Identification of microsatellite markers near the human genes encoding the beta-cell ATP-Sensitive K+ channel and linkage studies with NIDDM, in Japanese

ATP-sensitive K+ (K-ATP) channels play a key role in stimulus-secretion coupling in pancreatic beta-cells. Recent studies have shown that the beta-cell K-ATP channel comprises two subunits: a novel member of the inwardly rectifying K+ channel family, designated BIR and expressed at highest levels in pancreatic islets, and the sulfonylurea receptor (SUR). Moreover, the genes encoding these two proteins are adjacent to one another on human chromosome 11. Genetic factors contribute to the development of NIDDM, and it seems likely that mutations in genes encoding proteins involved in insulin secretion or action may contribute to NIDDM susceptibility.

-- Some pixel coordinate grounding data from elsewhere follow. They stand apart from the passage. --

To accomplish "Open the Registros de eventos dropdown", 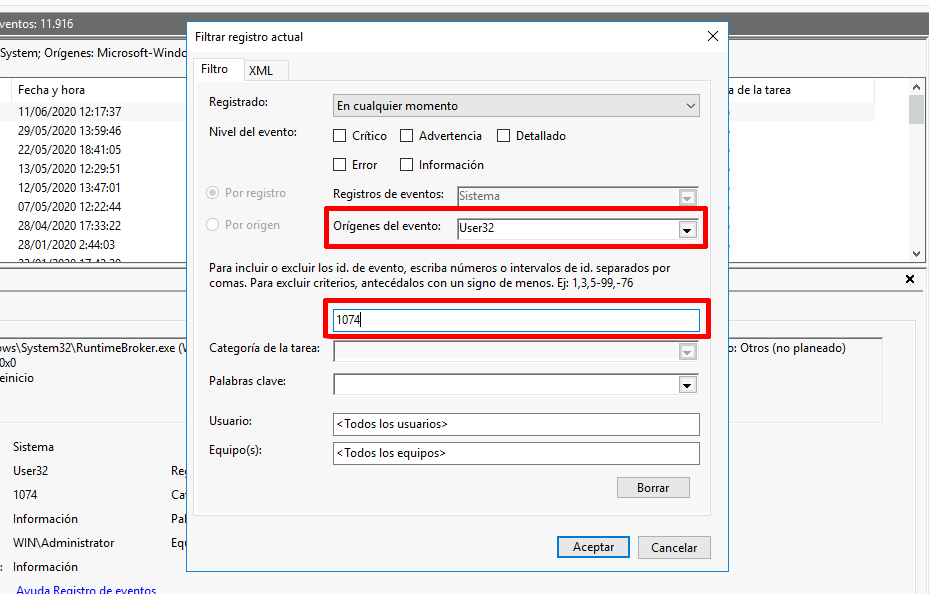I will [687, 196].
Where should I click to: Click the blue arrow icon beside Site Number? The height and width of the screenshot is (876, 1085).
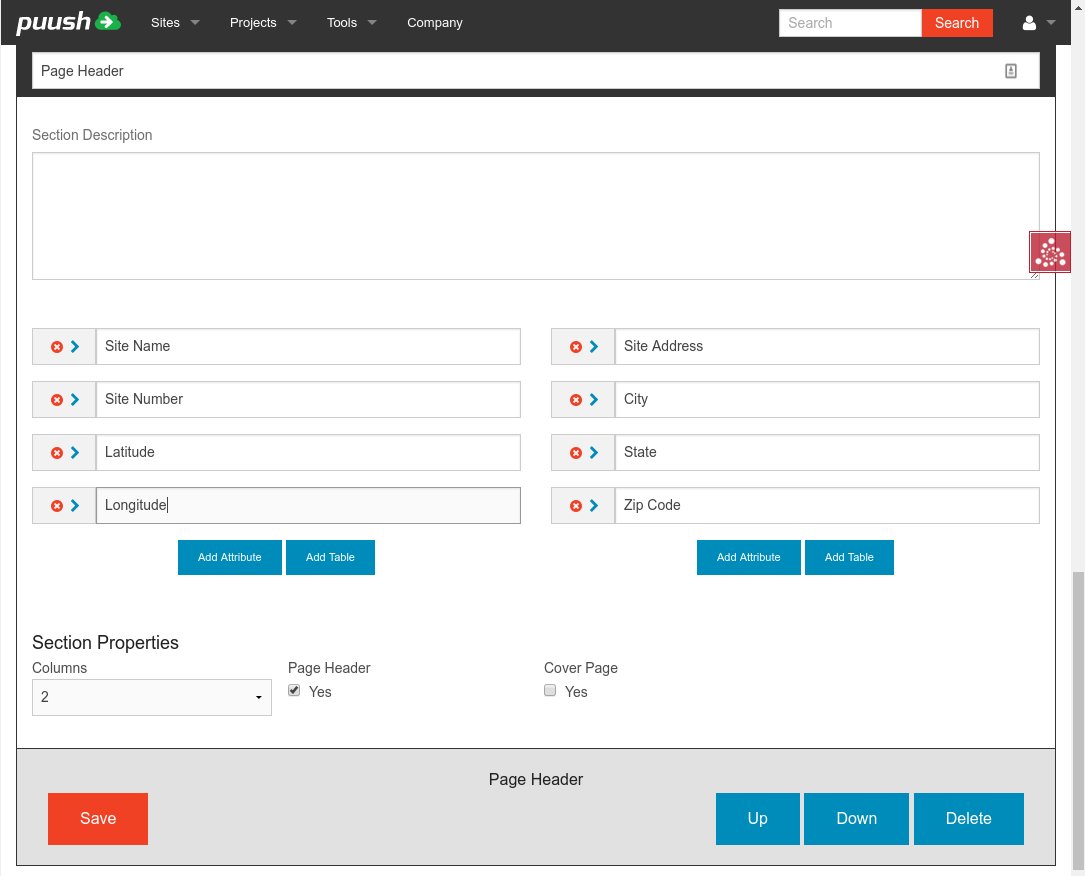click(75, 400)
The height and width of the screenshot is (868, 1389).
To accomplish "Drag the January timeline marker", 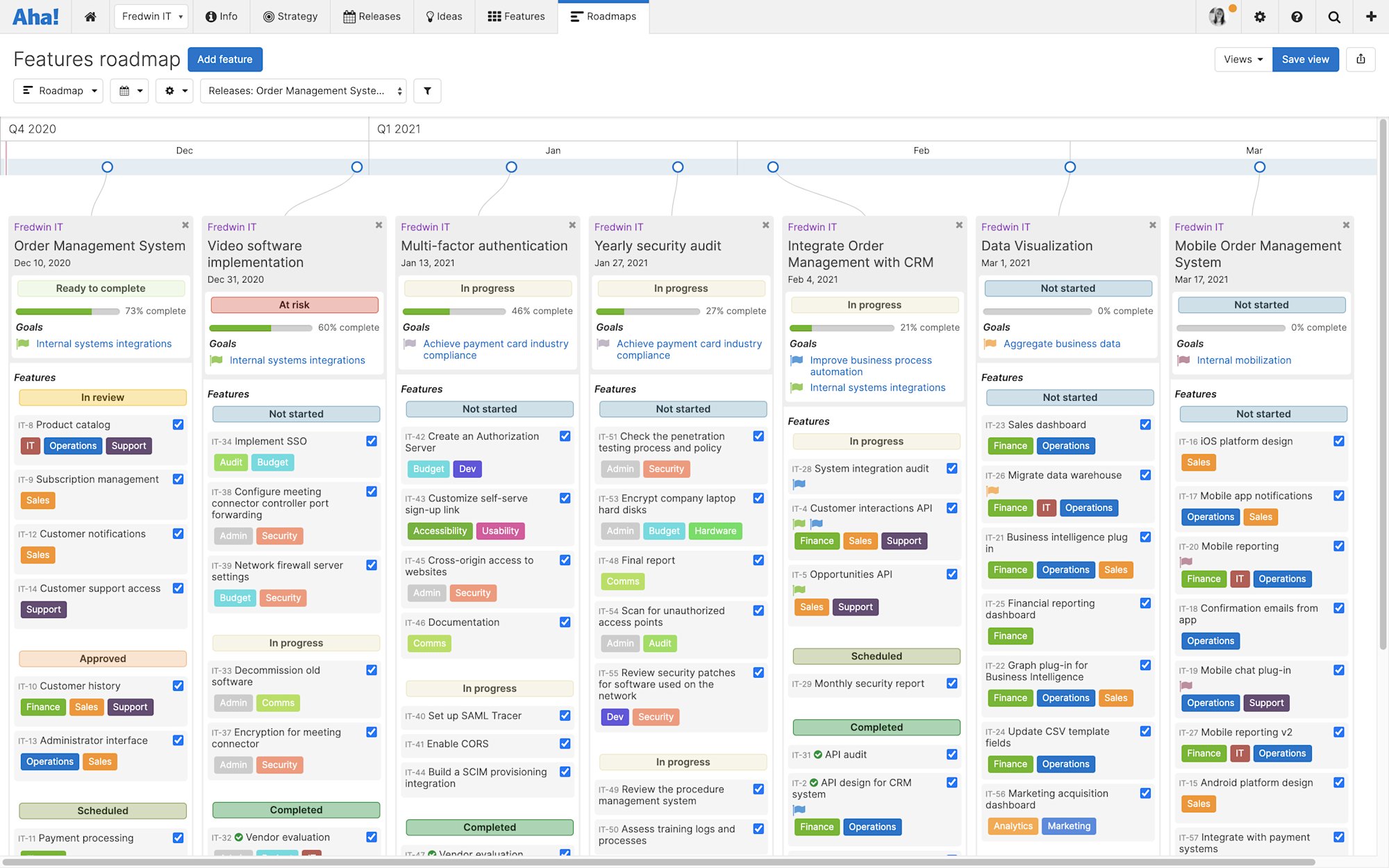I will tap(511, 167).
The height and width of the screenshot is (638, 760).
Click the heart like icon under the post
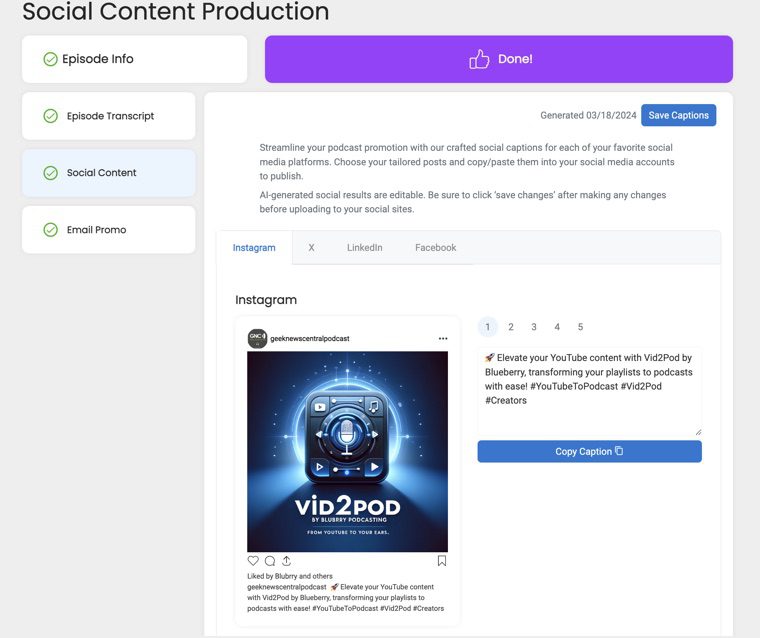(x=253, y=561)
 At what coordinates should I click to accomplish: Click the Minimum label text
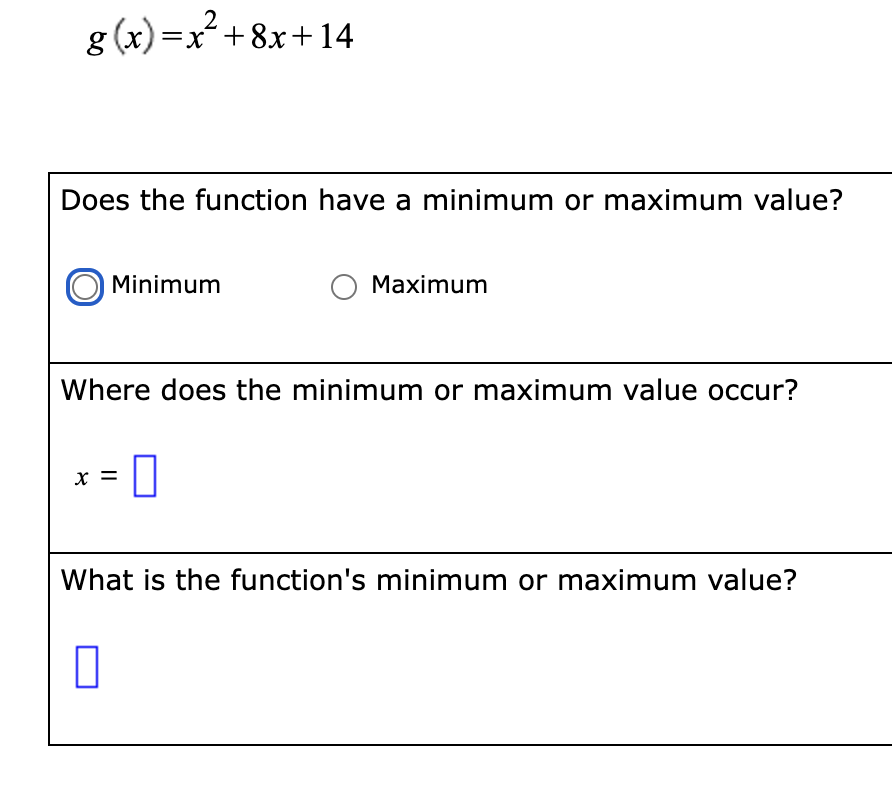[166, 285]

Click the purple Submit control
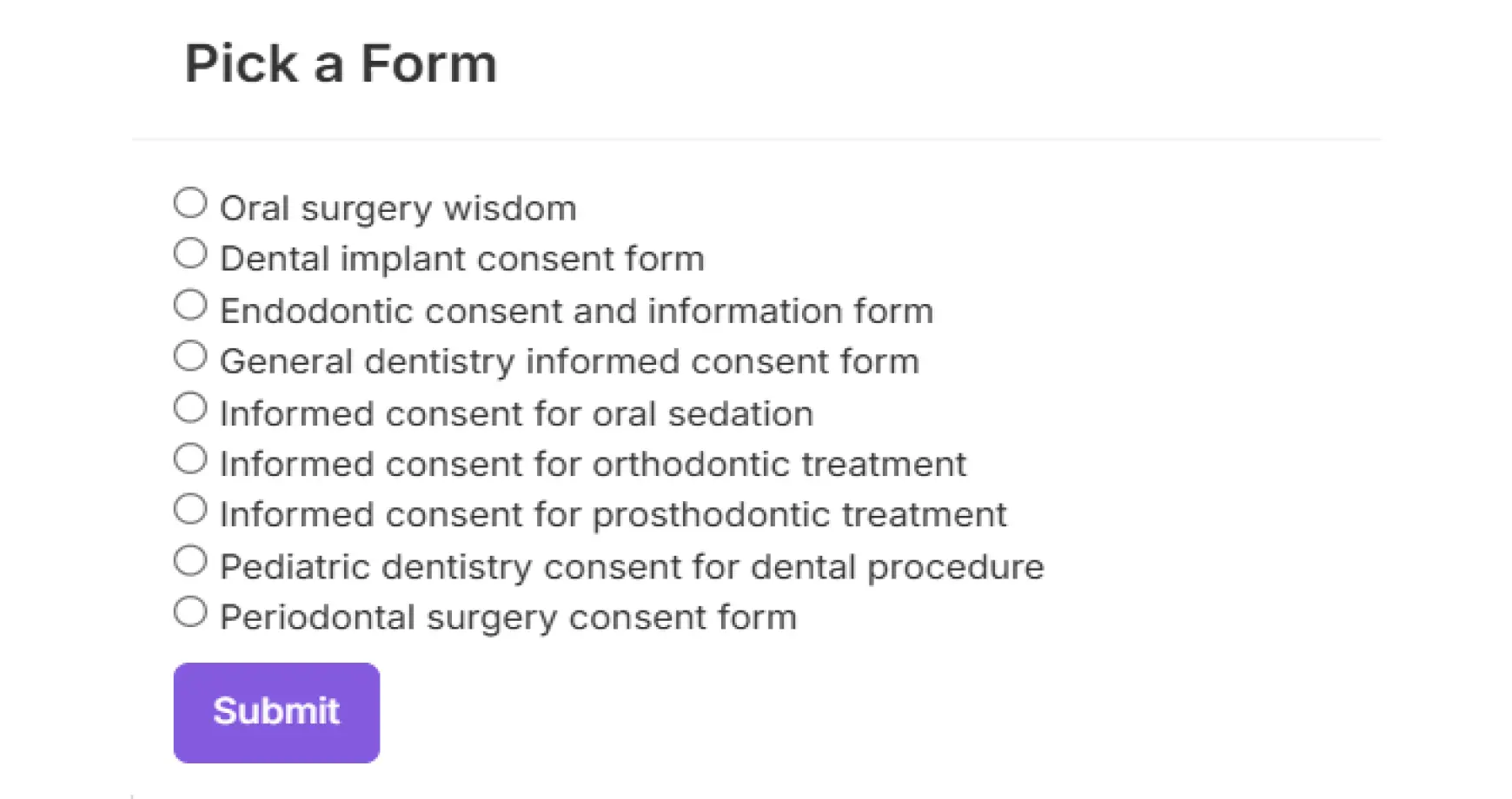[275, 711]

The present study examined the contribution of the linked BIR and SUR genes to the development of NIDDM. These genes were localized to the same yeast artificial chromosome as two microsatellite DNA polymorphisms, D11S902 and D11S921. These microsatellite DNA polymorphisms were typed in 140 Japanese NIDDM-alfected sib pairs. There was no evidence for linkage between these markers and NIDDM, suggesting that genetic variation in the BIR and SUR genes does not play a major role in susceptibility to NIDDM in Japanese.